* **TASK INSTRUCTIONS**:
Identify each line of the records below that contains the string "size", matching case exactly, and copy those lines.

* **DATA**:

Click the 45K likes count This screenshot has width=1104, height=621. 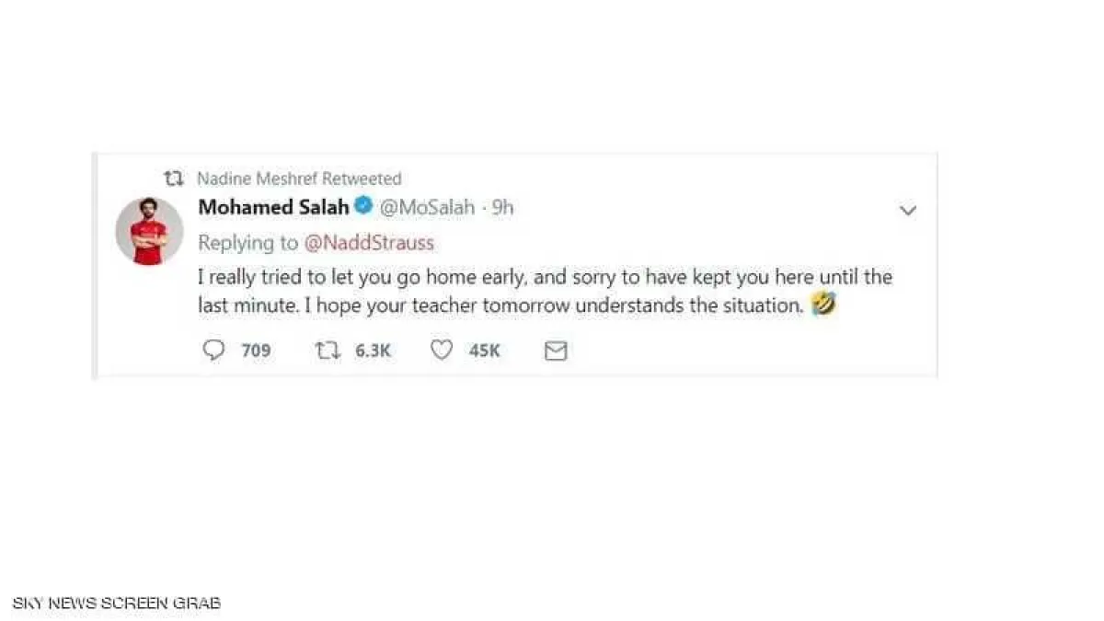point(484,351)
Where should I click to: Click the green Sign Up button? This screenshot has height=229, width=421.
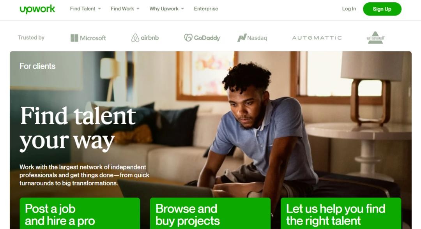pyautogui.click(x=382, y=9)
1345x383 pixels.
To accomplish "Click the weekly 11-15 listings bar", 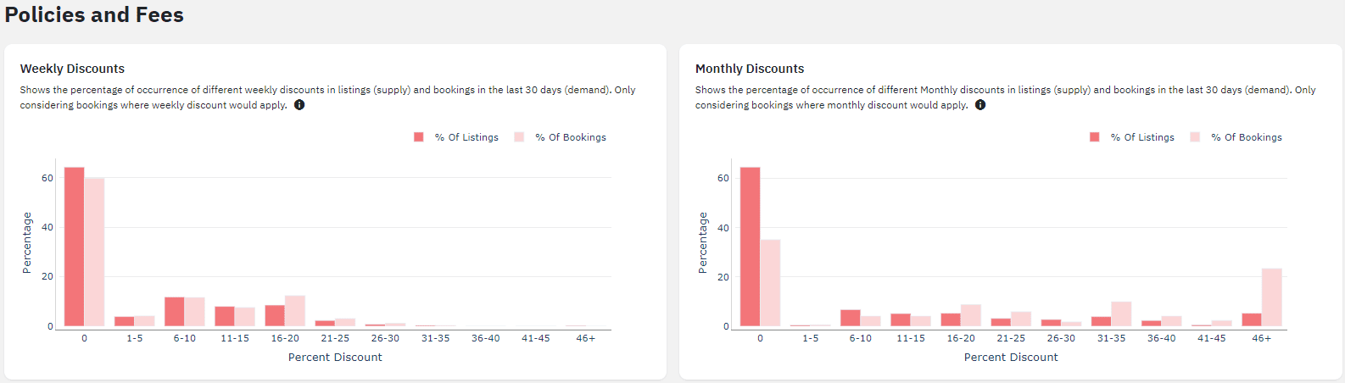I will coord(225,316).

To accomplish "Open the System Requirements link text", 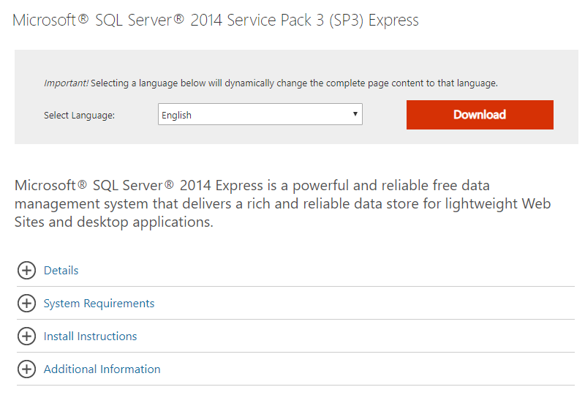I will pos(99,304).
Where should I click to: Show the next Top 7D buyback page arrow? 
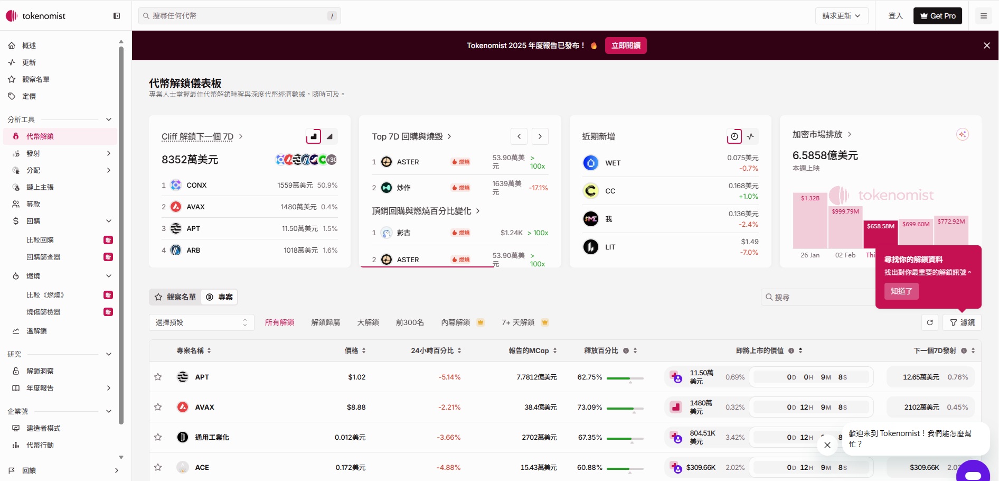click(540, 136)
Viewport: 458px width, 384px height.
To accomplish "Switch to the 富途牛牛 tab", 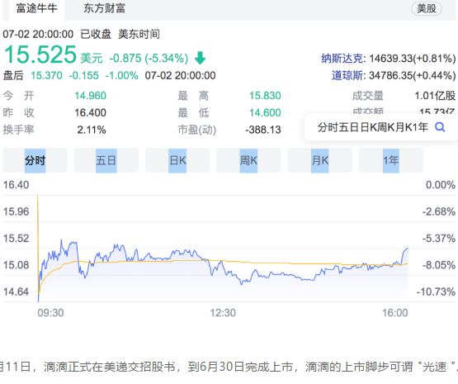I will 37,8.
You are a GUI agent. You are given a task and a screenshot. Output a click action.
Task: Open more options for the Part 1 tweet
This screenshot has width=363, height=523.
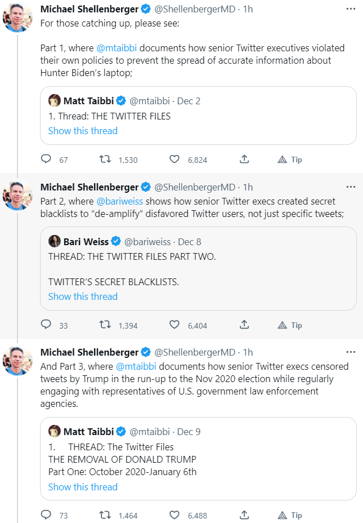(351, 10)
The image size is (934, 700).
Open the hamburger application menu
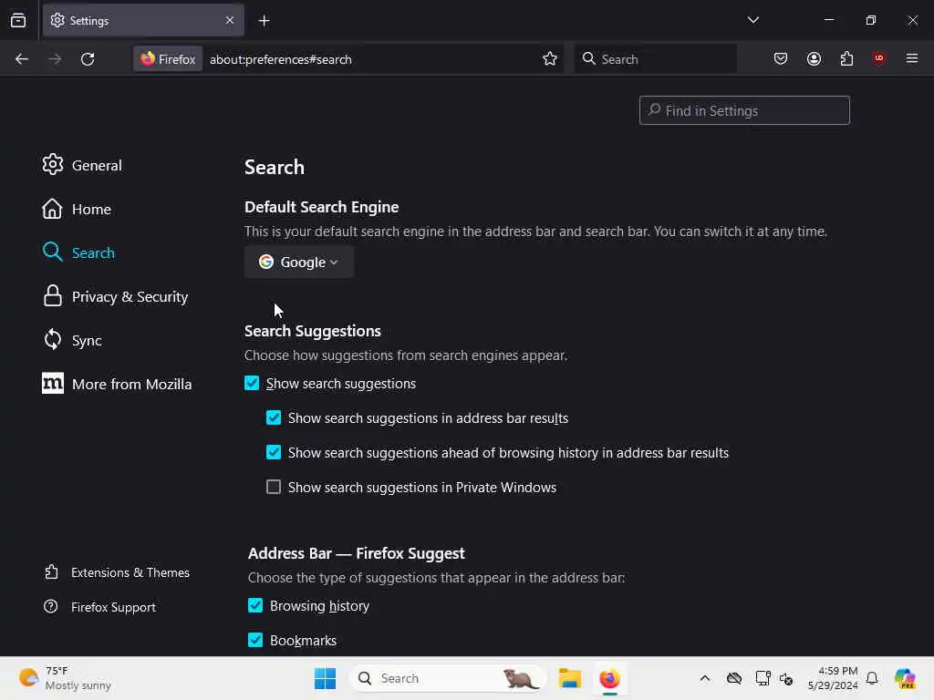point(911,58)
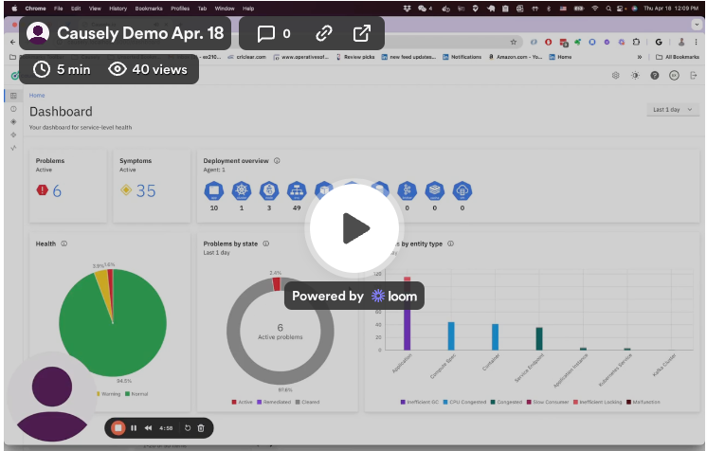Open the Loom comments counter
This screenshot has height=451, width=707.
[x=274, y=33]
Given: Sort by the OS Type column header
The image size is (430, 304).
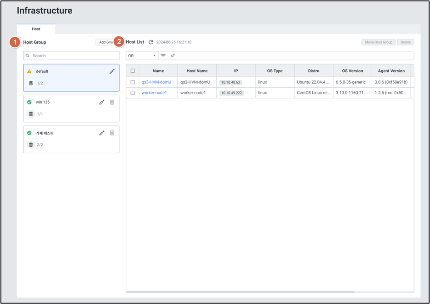Looking at the screenshot, I should click(x=275, y=71).
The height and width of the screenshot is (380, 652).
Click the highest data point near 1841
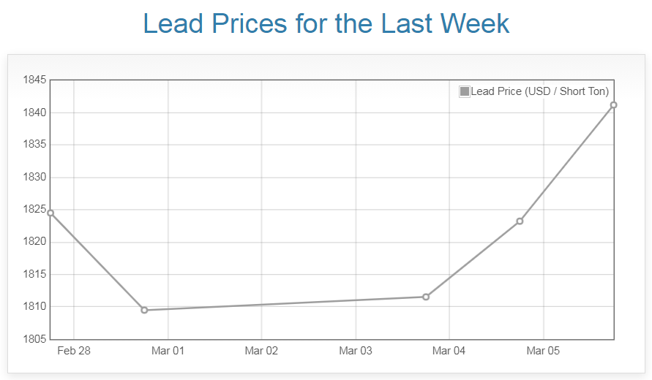point(613,105)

* **RESPONSE**:
The image size is (934, 700).
The image size is (430, 304).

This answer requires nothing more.